*Try it*.
Write out the records word for word.
---------------
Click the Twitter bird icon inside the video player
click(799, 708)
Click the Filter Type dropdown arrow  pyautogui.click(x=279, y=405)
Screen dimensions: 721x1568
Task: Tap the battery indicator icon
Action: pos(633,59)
---------------
*Your response*.
Click the Twitter bird icon inside the video player
click(799, 708)
Click the Filter Type dropdown arrow  pyautogui.click(x=279, y=405)
Screen dimensions: 721x1568
Task: Tap the battery indicator icon
Action: pos(633,59)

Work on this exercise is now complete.